As the development of crowdsourced logistics becomes increasingly specialized, we do not consider the case where drivers are in-store customers, focusing on the case where drivers who receive jobs from professional crowdsourced logistics platforms. Qi et al. [17] consider the case where drivers are hired for shared-mobility with flexible working hours, similar to the case in ride-sharing services. This article investigates a network that contains multiple last-mile delivery terminals, that act as transshipment nodes. Inbound deliveries are shipped by the logistics service provider’s trucks, while outbound shipments are completely carried by shared-mobility drivers. Torres et al. [18] investigate the vehicle routing problem with time windows and stochastic supply of crowd-vehicles, considering both professional drivers and crowdsourced drivers. The authors propose a two-stage stochastic model and used a branch-and-price algorithm to solve the problem. Cheng et al. [19] primarily examine how to effectively manage the workforce of crowdsourced delivery platforms to meet changing demands while minimizing the costs of hiring contract workers and crowdsourced couriers under uncertain conditions. The article presents a basic simplified model and a more generalized model, estimating the upper and lower bounds of costs through these two models.
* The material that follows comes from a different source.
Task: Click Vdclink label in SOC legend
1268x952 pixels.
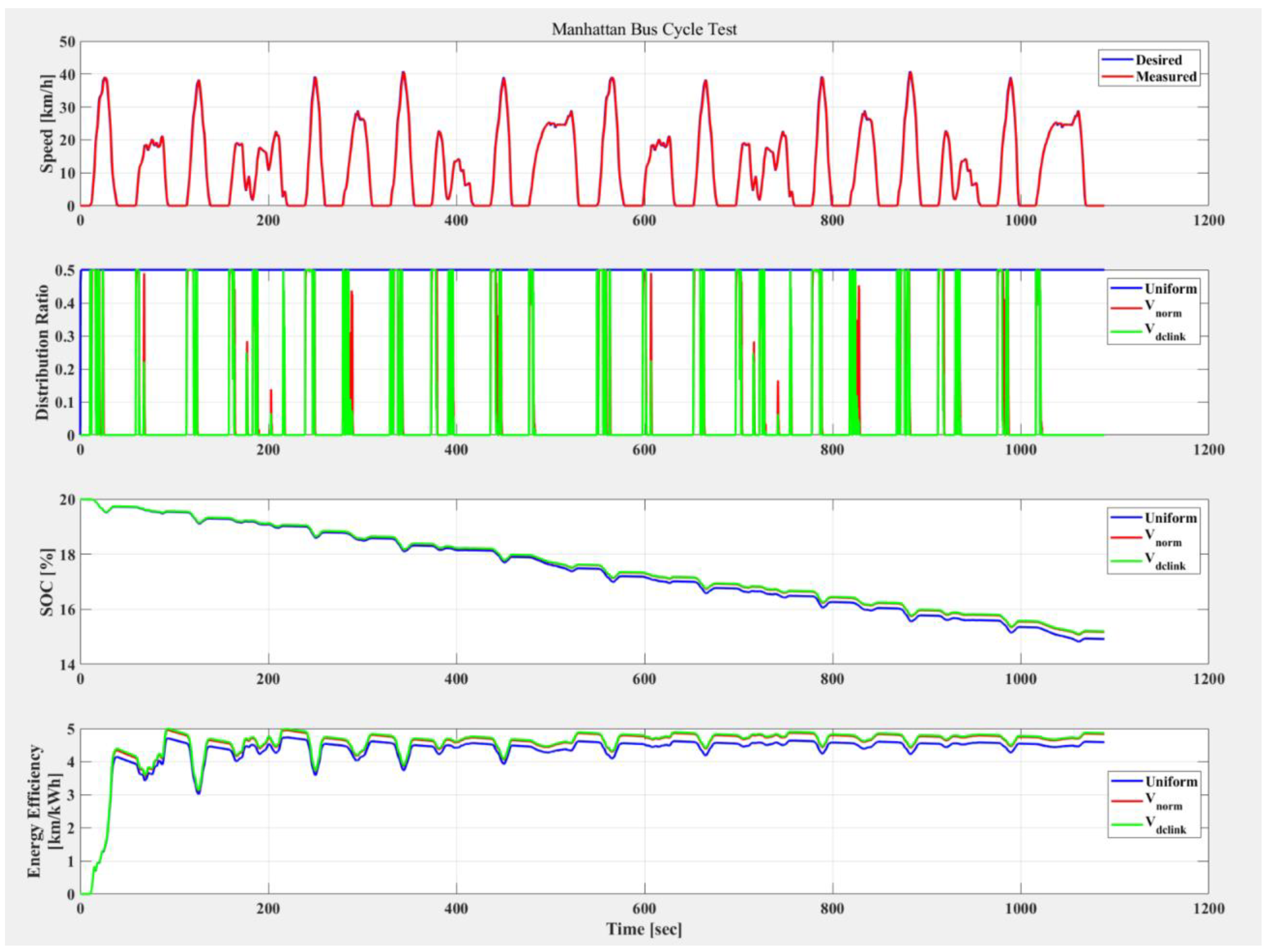Action: (x=1165, y=562)
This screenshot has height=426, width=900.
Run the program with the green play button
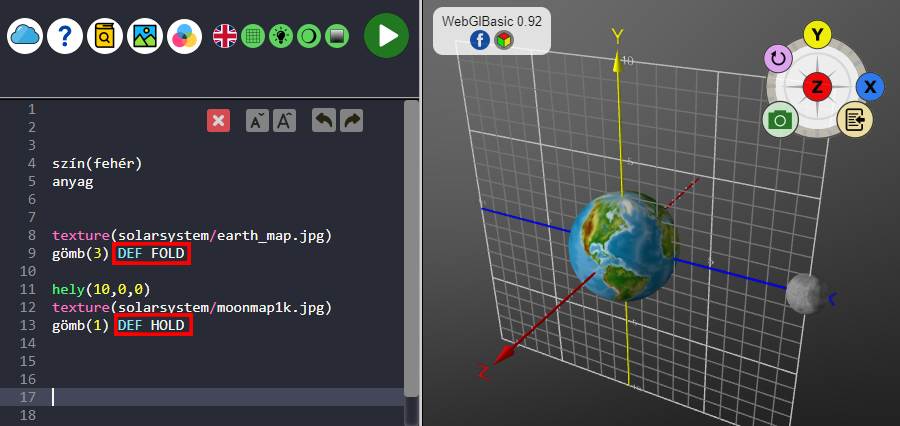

In these studies, crowdsourced drivers serve as either a supplement to a company’s existing logistics capacity or operate in a manner where they can freely reject orders, similar to ride-sharing services. However, as the crowdsourced logistics industry has evolved, platforms relying entirely on crowdsourced capacity have emerged, handling all the pickup and delivery tasks through crowdsourced drivers with their vehicles. Compared with the previous literature, our study adopts two significant assumptions: (1) the platform’s capacity relies solely on crowdsourced vehicles, and (2) drivers are obligated to accept assigned delivery orders, eliminating the flexibility of rejection.

2.2 Pickup and delivery problem

The pickup and delivery problem involves a fleet of vehicles that fulfill orders with designated pickup and delivery points. This issue has been extensively documented in the transportation field [20–23]. The pickup and delivery problem has developed rapidly in city logistics and caught the attention of many scholars. For example, Liu et al. [24] address the pickup and delivery problem in home health care logistics by providing two mixed-integer programming models to handle four types of demands, considering time windows. They develop a genetic algorithm and a tabu search method, with computational experiments proving the effectiveness of these methods on an existing benchmark. Crainic et al. [25] study the pickup and delivery problem in city logistics with three types of transportation demands. They develop an enhanced tabu search metaheuristic based on different traffic routes (inbound, outbound, and intra-city traffic). Numerical experiments demonstrate that the metaheuristic’s search strategies significantly enhance the quality of the city logistics system. Steever et al. [26] define the virtual food court delivery problem as a generalization of the meal delivery problem, allowing for multiple pickup locations in one customer order. They propose an auction-based heuristic that utilizes forward-looking metrics, including equity and dispersion, to assess platform preparedness for future demands. Cai et al. [27] focus on the dynamic pickup and delivery problem in the manufacturing industry, specifically optimizing cargo transportation between different factories. The study presents a new model that includes constraints such as docks, time windows, capacity, and last-in-first-out loading. They also introduce a variable neighborhood search algorithm with multiple local search strategies and an efficient disturbance to address this problem. Su et al. [28] examine the dynamic pickup and delivery problem with time windows, heterogeneous vehicles, no depot, and dynamic priority in a shared logistics platform. They propose a mathematical model to maximize profit by considering dynamic customer priorities, where various types of vehicles start from random locations. To effectively solve this complex problem, they introduce a parallel hybrid search algorithm that integrates genetic algorithms, variable neighborhood search, and tabu search, achieving high-quality solutions within a short computational time.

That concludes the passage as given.